I think Pat has your solution nailed! I had the same swg as you on a similar pool size. Took me forever to get pH stable on new pool over here in Florida. Running TA 50 helped a lot and I also added borates. That helped me a lot also. After 2 years I found I didn't need it anymore. For some unknown reason it just took my plaster longer to cure I think. Also, all borates did was help stabilize my pH. I didn't see any of the other benefits that some have seen. Acid consumption didn't reduce but I was able to add much less frequently. Although it was definitely helpful to me I wouldn't do it until you try TA 50. It's just another chemical to keep up with so I saw it as a last resort.

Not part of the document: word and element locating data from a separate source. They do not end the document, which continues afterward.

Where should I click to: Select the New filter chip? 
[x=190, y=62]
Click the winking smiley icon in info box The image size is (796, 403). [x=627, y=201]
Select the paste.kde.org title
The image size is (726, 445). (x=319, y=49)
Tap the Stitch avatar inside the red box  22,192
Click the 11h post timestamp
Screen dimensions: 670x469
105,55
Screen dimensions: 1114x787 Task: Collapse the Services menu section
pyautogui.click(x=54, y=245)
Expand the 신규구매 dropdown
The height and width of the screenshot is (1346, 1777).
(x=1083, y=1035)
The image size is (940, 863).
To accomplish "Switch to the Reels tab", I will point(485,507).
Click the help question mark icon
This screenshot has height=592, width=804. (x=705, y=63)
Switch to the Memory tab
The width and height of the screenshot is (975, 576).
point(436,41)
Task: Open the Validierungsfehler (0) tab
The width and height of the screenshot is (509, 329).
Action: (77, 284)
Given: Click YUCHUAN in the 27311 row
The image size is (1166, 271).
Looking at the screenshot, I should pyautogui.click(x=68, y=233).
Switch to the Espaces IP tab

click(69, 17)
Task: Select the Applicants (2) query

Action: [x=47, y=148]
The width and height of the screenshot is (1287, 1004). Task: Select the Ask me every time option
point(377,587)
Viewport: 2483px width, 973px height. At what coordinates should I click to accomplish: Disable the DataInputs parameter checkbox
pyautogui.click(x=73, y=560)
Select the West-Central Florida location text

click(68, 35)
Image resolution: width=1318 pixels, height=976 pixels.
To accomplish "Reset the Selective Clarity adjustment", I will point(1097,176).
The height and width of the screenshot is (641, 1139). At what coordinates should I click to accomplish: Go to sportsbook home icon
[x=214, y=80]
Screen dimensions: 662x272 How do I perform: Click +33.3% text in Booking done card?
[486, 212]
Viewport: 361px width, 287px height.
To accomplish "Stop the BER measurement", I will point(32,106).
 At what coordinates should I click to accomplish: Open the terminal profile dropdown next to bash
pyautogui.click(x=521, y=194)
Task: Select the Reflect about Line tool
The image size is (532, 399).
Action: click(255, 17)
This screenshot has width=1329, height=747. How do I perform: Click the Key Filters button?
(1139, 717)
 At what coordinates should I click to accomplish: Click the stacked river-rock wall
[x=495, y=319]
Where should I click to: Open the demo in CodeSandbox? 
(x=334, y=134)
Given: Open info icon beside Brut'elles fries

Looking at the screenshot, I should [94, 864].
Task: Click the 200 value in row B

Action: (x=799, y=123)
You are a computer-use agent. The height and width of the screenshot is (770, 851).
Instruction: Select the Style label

I also managed CSI meticulously to the range Pat suggested and it really paid off. I ran almost 3 years and never had any visible build up in the cell and barely noticed any decline in performance. Ran very low % power first couple months then leveled out at 40% and never had to go up from there. Managing CSI was pretty easy by focusing on keeping within TFP ranges first then tweaking pH as Pat suggested.

I hope this is helpful.

Chris
 
Do I need to lower the pH to 7.0-7.2 at one time to lower TA or can I do it gradually? My daughter has swim lessons tomorrow and then I'd like to swim this weekend. I have a waterfall to aerate.
 
Ok. I have a waterfall but a 1.5hp pump is a lot of power to run for a while on top of the pool pump. Is there a quicker way to aerate like something hooked to an air compressor?